Typically,
glycerophospholipids are represented with two
esterified fatty acids. However, by up to 20%, a significant proportion of this
lipid class carries an
ether-linked
fatty alcohol side chain at the sn-1 position, generally referred to as
ether lipids, which shape their specific physicochemical properties. Among those,
plasmalogens represent a distinct subgroup characterized by an sn-1
vinyl-ether double bond. The total loss of
ether lipids in severe peroxisomal defects such as
rhizomelic chondrodysplasia punctata indicates their crucial contribution to diverse cellular functions. An aberrant
ether lipid metabolism has also been reported in multifactorial conditions including
Alzheimer's disease. Understanding the underlying pathological implications is hampered by the still unclear exact functional spectrum of
ether lipids, especially in regard to the differentiation between the individual contributions of
plasmalogens (plasmenyl
lipids) and their non-
vinyl-ether lipid (plasmanyl) counterparts.
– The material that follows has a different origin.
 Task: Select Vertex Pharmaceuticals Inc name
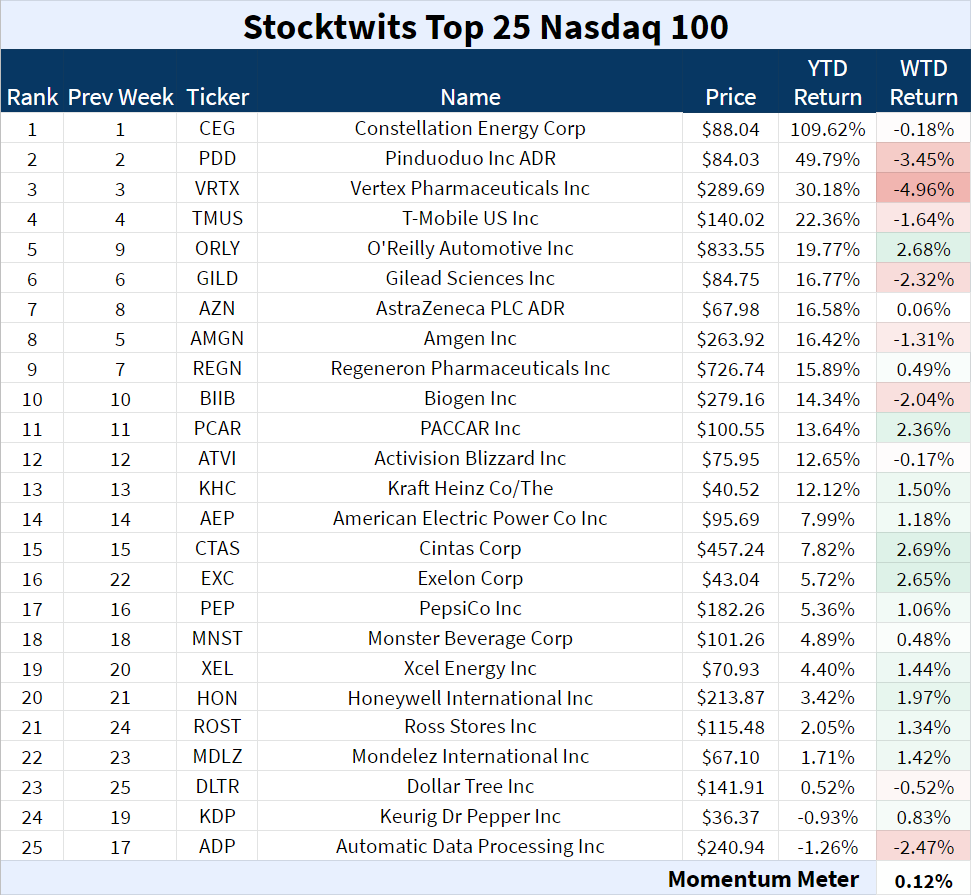pos(470,188)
A primary reason for this is that exact identification and quantification of
plasmalogens and other
ether lipids poses a challenging and usually labor-intensive task. Diverse analytical methods for the detection of
plasmalogens have been developed. Liquid chromatography-tandem mass spectrometry is increasingly used to resolve complex
lipid mixtures, and with optimized parameters and specialized fragmentation strategies, discrimination between
ethers and
plasmalogens is feasible. In this review, we recapitulate historic and current methodologies for the recognition and quantification of these important
lipids and will discuss developments in this field that can contribute to the characterization of
plasmalogens in high structural detail.